Development of a biodegradable smooth-surface microcarrier for retinal pigment epithelial cell expansion and maturation

The retinal pigment epithelium (RPE) is essential for the health and function of the retina and, more specifically, the photoreceptors. Hence, the dysfunction of RPE leads to various retinal degeneration diseases. The rising prevalence of these disorders highlights the need for effective, large-scale cell-based therapies, particularly those utilizing stem cell-derived RPE cells. This study presents the development of a biodegradable, smooth surface microcarrier designed to facilitate the expansion and maturation of RPE cells derived from induced pluripotent stem cells (iPSCs). Using a three-dimensional (3D) culture system with polycaprolactone (PCL) porous microcarriers, we demonstrate that RPE cells exhibit comparable adhesion and growth on microcarriers as they do on traditional two-dimensional (2D) culture plates. The microcarrier system facilitates efficient maturation and yields higher quantities of functional RPE cells, highlighting its potential for large-scale production to meet both clinical demands and in vitro large-scale screening studies. Moreover, RPE cells cultured on this microcarrier can be directly frozen and recovered, maintaining their phenotypic and functional integrity upon thawing.
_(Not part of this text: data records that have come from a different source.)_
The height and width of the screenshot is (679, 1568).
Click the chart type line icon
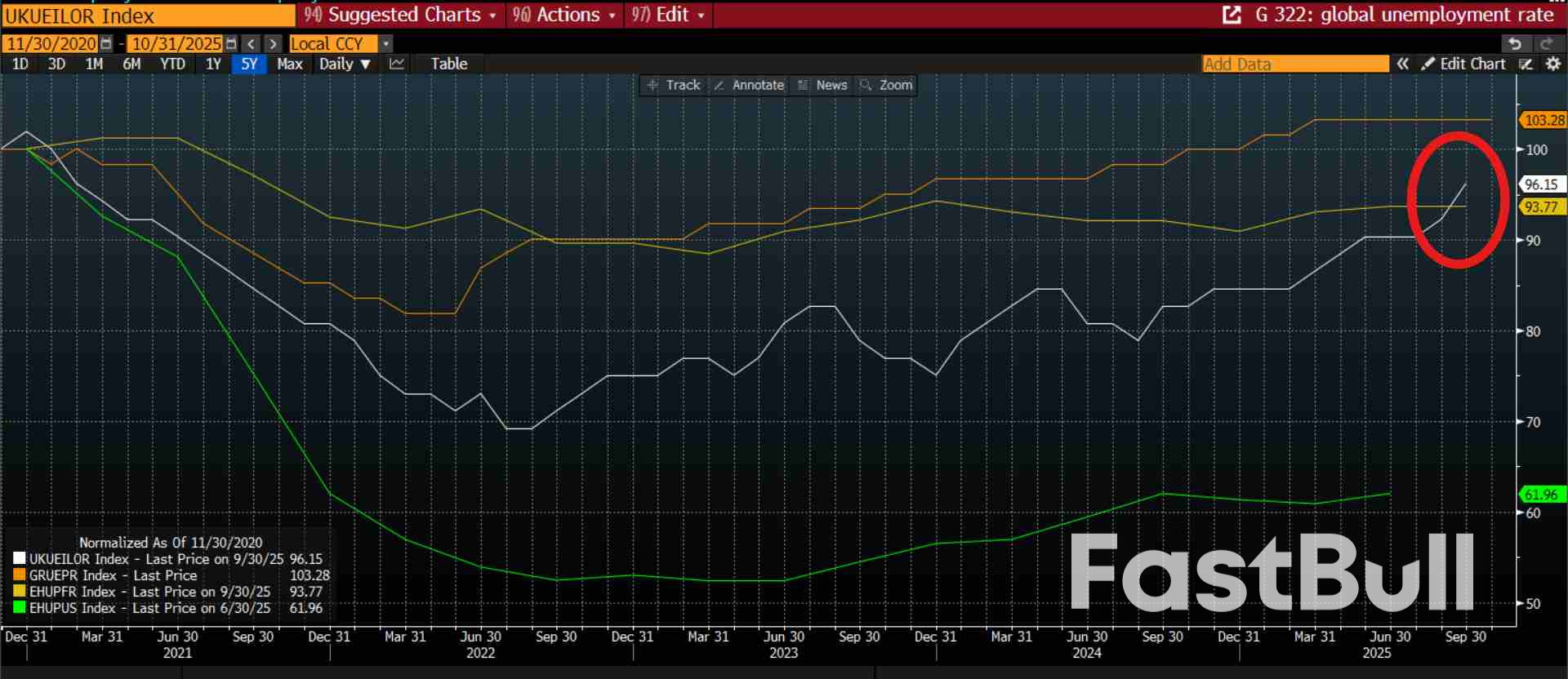pyautogui.click(x=397, y=64)
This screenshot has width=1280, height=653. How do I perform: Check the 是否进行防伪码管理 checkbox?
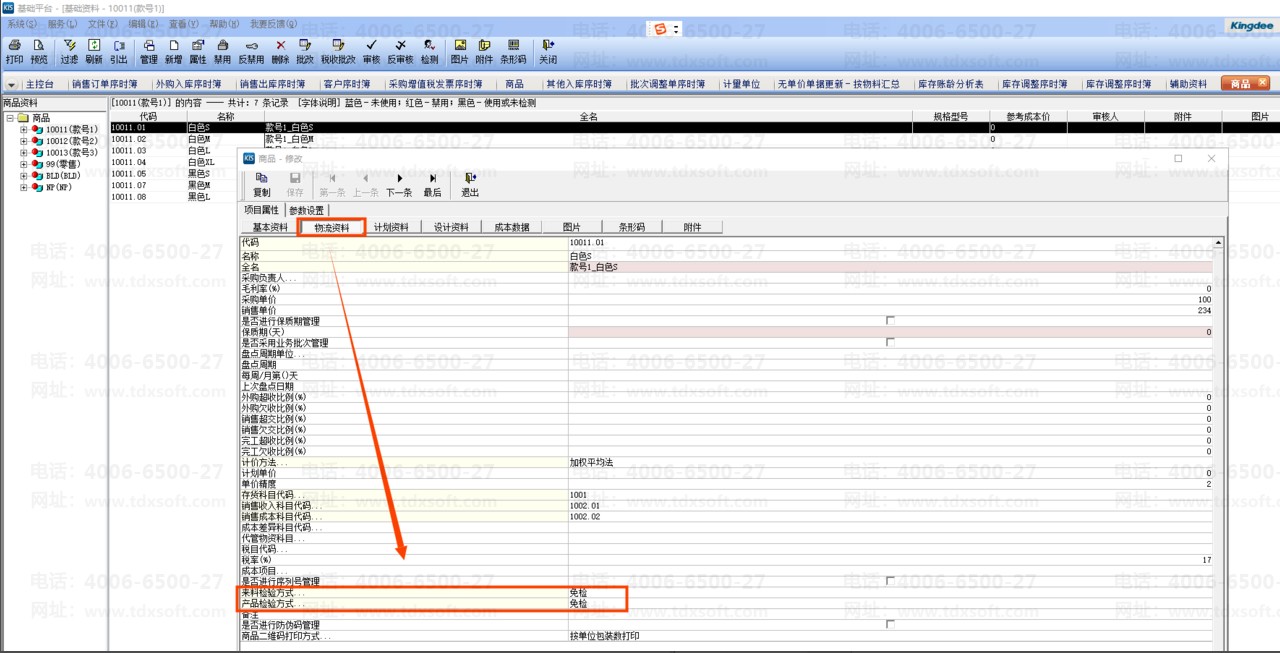coord(890,624)
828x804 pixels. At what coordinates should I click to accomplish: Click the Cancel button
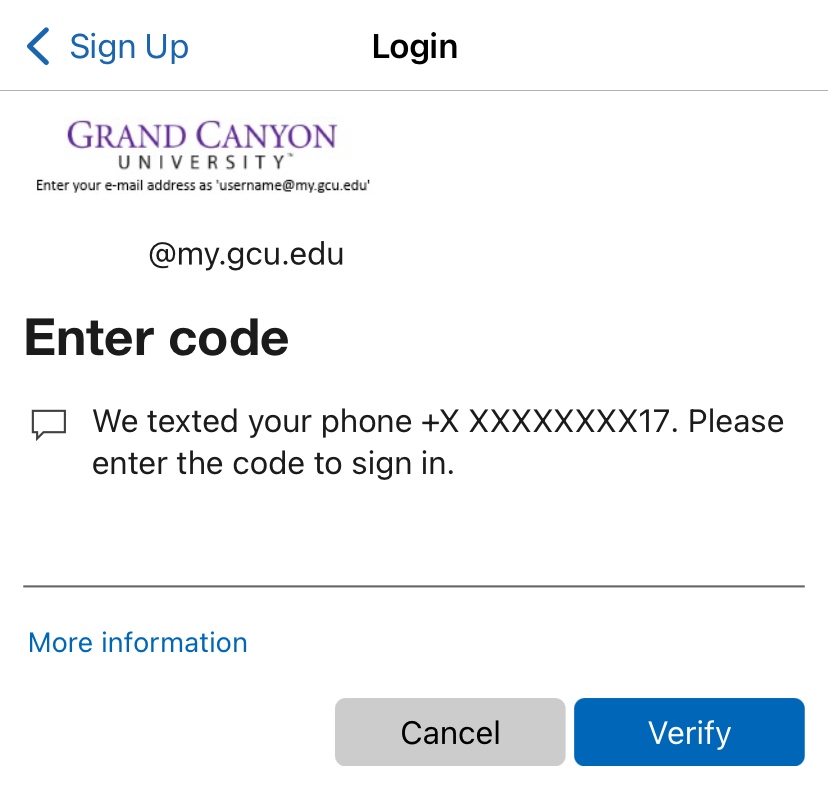(450, 732)
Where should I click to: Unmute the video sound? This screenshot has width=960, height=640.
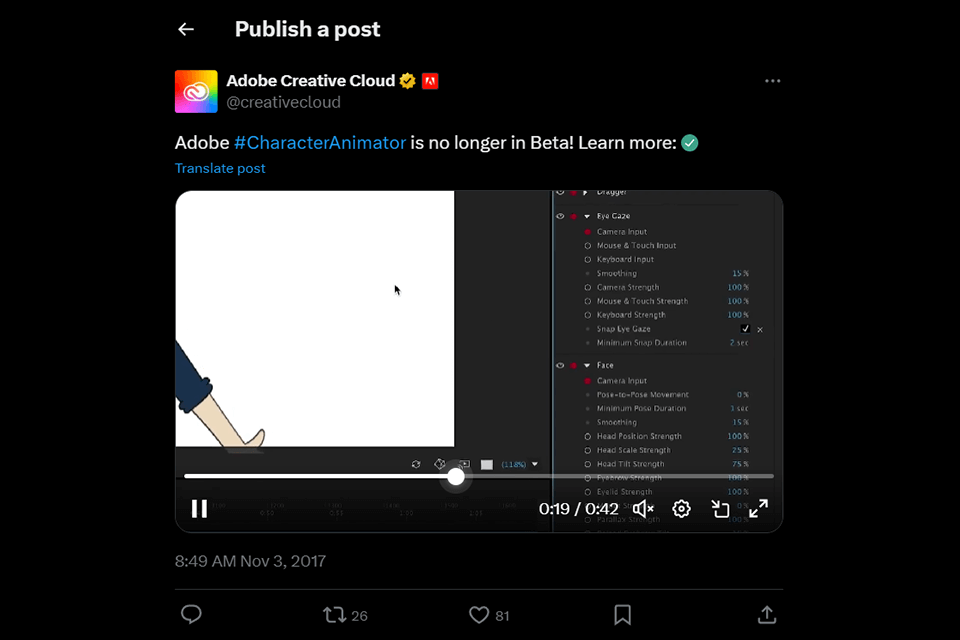643,509
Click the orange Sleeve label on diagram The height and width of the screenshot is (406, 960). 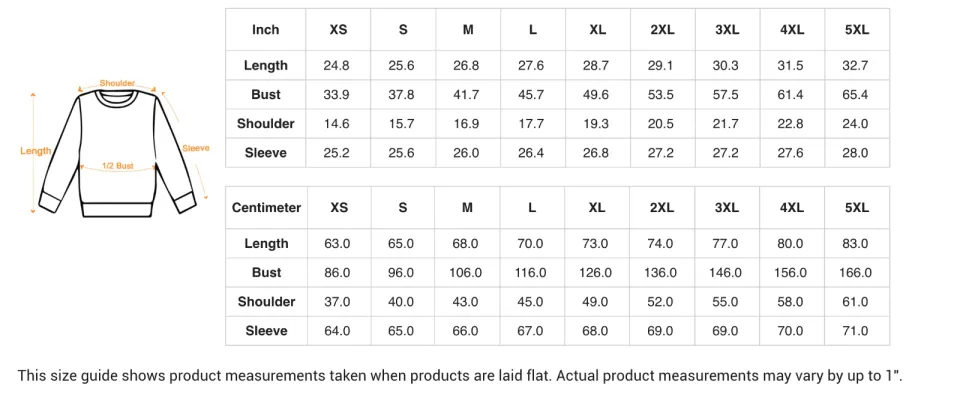click(x=196, y=148)
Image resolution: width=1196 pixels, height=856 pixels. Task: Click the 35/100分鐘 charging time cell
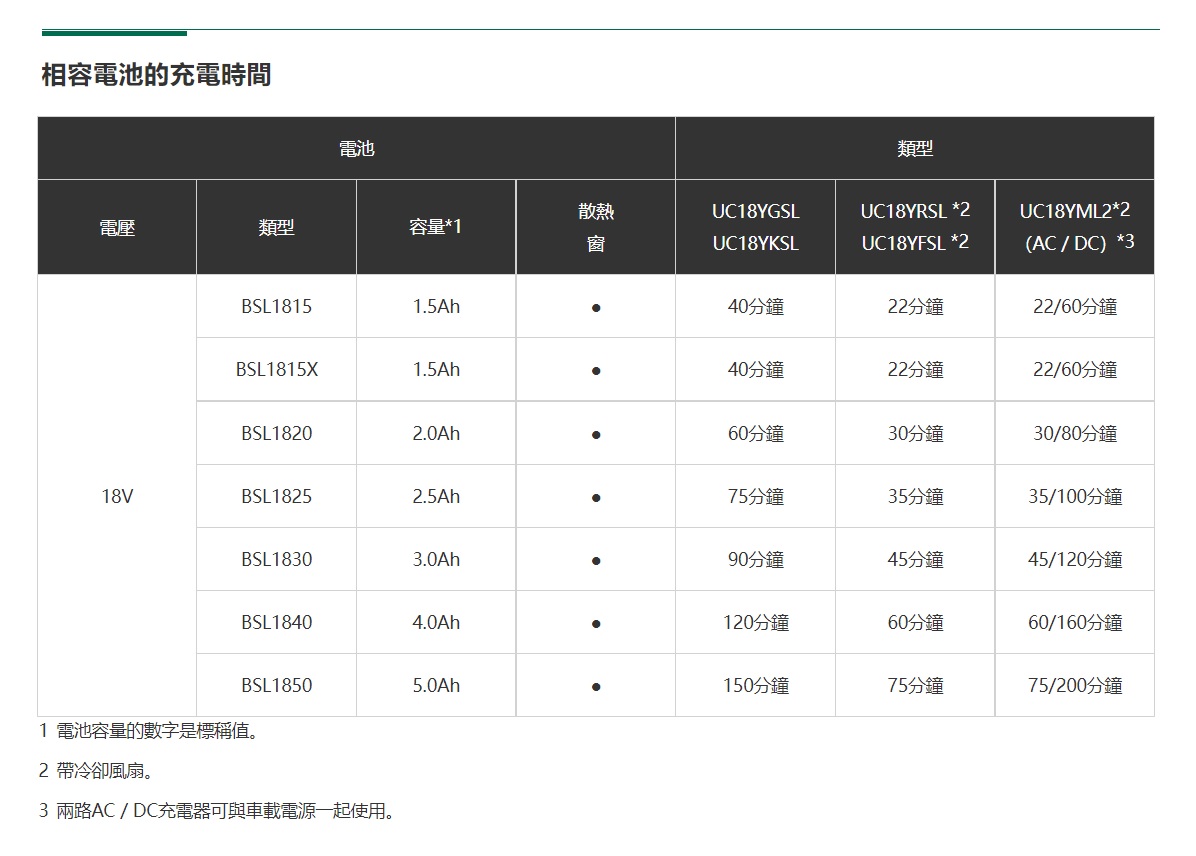(x=1075, y=497)
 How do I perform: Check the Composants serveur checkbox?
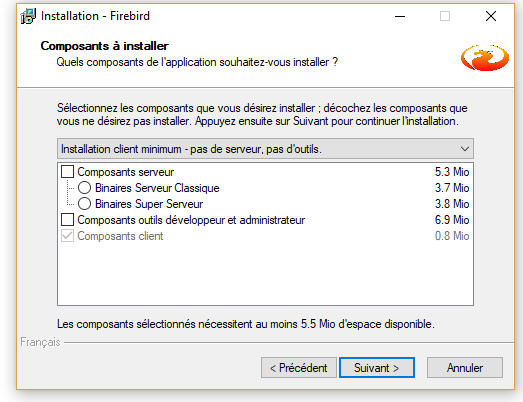[x=67, y=172]
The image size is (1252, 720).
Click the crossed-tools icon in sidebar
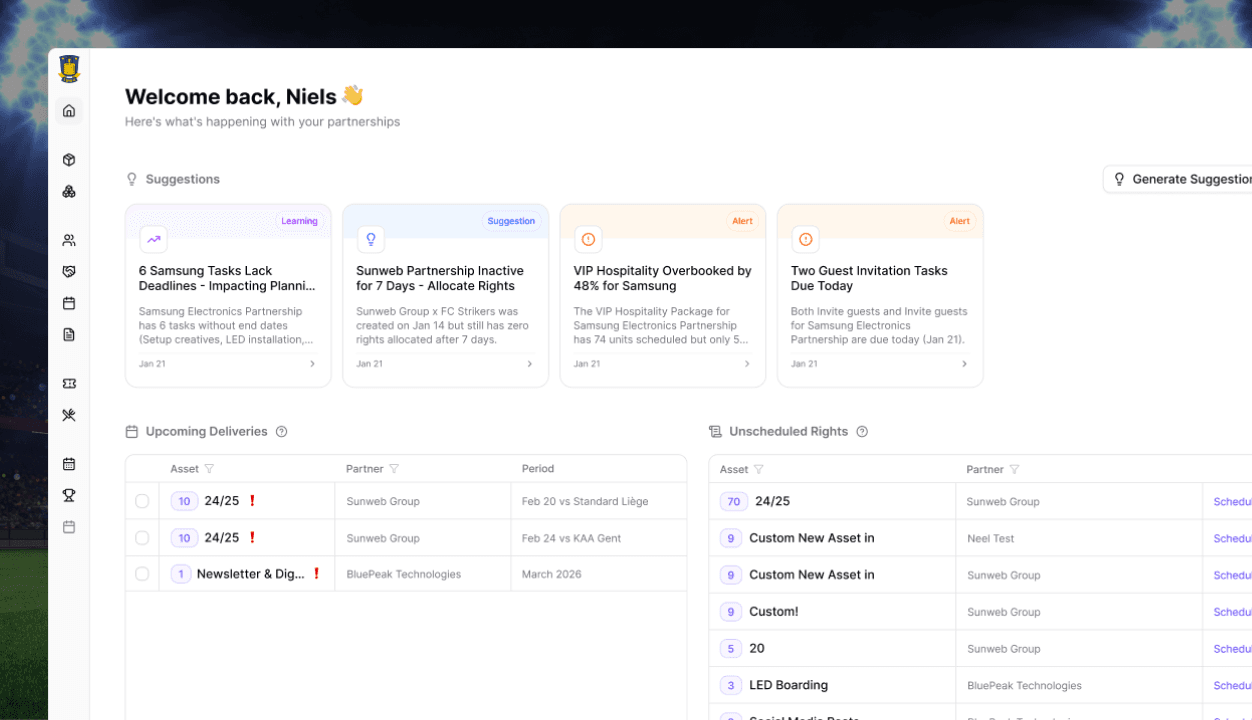[68, 415]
This research showcases the scalability and practicality of RPE cell production, providing a robust solution for the storage and delivery of RPE cells. While our results establish the feasibility of direct cryopreservation and recovery of monolayer RPE cells on microcarriers, the designation of a ‘ready-to-use’ product format is preliminary and will require expanded assessment of long-term functionality, safety, and direct translational outcomes in future studies.